> [Exercise requirements] Looking at the data below, state how many lines contain "Select". No other words are wanted.

> [Provided records]

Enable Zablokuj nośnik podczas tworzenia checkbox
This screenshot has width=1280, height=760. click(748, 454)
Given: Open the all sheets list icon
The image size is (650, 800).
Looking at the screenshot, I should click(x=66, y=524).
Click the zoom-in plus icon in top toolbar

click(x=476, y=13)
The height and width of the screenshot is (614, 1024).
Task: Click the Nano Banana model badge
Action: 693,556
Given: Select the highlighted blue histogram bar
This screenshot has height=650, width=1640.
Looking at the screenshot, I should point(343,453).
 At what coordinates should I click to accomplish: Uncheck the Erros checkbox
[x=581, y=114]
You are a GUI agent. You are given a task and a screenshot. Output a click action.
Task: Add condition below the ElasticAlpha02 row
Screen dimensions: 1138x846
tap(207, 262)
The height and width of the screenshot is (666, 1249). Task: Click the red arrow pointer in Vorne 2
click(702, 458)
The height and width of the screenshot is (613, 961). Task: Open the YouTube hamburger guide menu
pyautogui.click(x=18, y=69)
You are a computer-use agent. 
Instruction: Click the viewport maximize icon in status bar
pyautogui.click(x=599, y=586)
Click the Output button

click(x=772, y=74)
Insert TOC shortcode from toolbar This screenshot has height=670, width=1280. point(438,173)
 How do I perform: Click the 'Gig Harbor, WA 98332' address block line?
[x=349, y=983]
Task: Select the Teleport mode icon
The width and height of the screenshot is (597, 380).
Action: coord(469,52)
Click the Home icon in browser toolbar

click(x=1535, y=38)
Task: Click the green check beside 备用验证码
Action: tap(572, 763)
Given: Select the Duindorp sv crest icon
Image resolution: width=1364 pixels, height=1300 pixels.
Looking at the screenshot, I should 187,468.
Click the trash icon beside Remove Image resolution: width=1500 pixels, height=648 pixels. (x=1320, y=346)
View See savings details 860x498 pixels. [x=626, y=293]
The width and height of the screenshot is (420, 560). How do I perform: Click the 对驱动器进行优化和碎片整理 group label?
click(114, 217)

> [Task answer] 3